The original Adams building was replaced with a new building designed by James Miller and opened by King George V in July 1914. In 1926, the surgical block in which Joseph Lister had worked was also torn down for replacement.
Following the amalgamation of the old St. Mungo's College of Medicine into the University of Glasgow Medical School in 1947, the old College buildings on Castle Street officially became part of the hospital campus. In 1948 the hospital became part of NHS Scotland.
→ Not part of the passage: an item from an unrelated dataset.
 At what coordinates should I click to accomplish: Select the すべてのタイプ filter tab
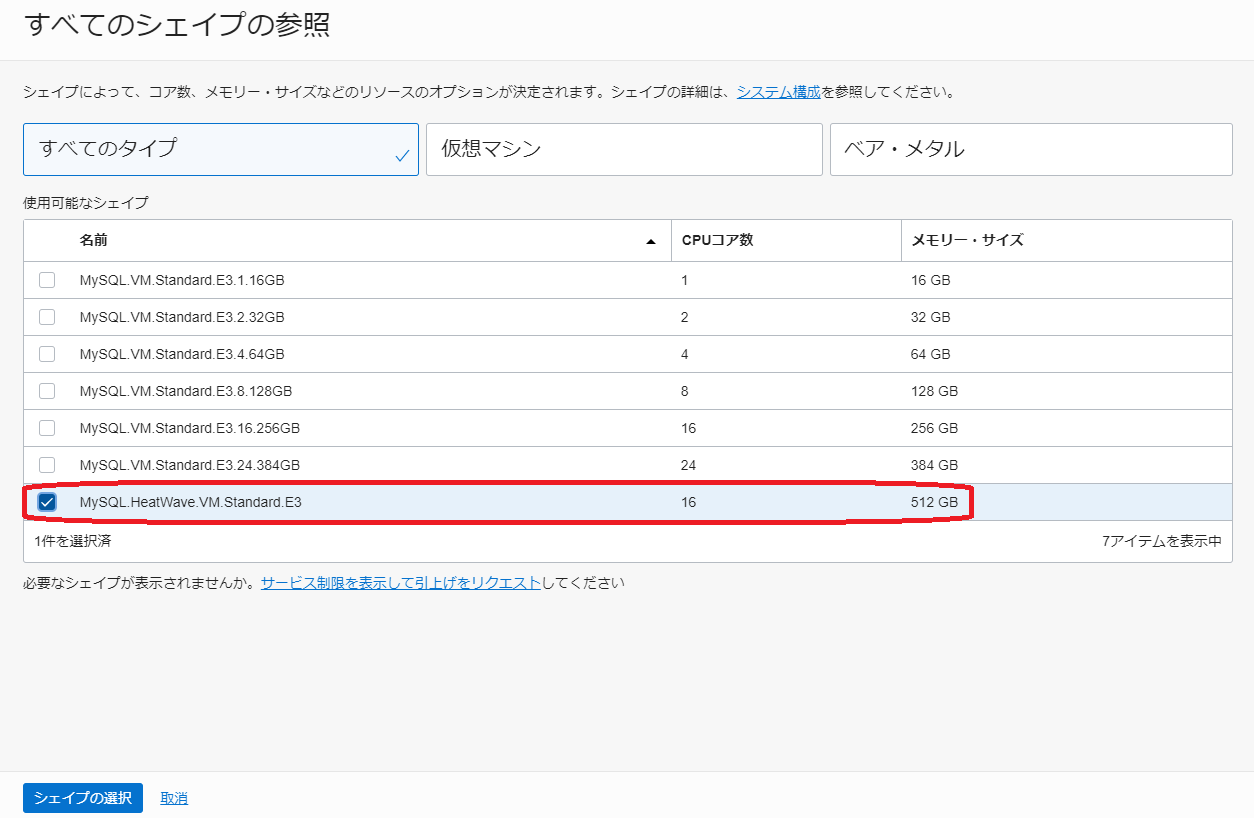coord(220,149)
Visions of a brand new hospital on the site had been part of the Bruce Report as early as the late 1940s, but by 1974, the Greater Glasgow Health Board had formally begun plans for the replacement of the 1914 Miller buildings with a brand new building. This would be located on the north of the hospital site overlooking Alexandra Parade and the M8 motorway. The new building was designed by Sir Basil Spence in a "modular" fashion, where new blocks could be easily added in phases as funding allowed. In the end, only the first phase of Spence's original design was implemented and was finally completed around 1982. It also incorporated new accommodation for the hospital's teaching departments, thus replacing the old St. Mungo's College buildings. The new complex was linked to the Surgical Block of the original Royal Infirmary building at basement level via a link corridor, with a further pedestrian entrance at lower basement level on Wishart Street (adjacent to the Necropolis). The new facility was officially named the "Queen Elizabeth Building" by the Queen on a visit in July 1986. Since 1982 the pre-1915 buildings of the Infirmary have been protected as a category B listed building.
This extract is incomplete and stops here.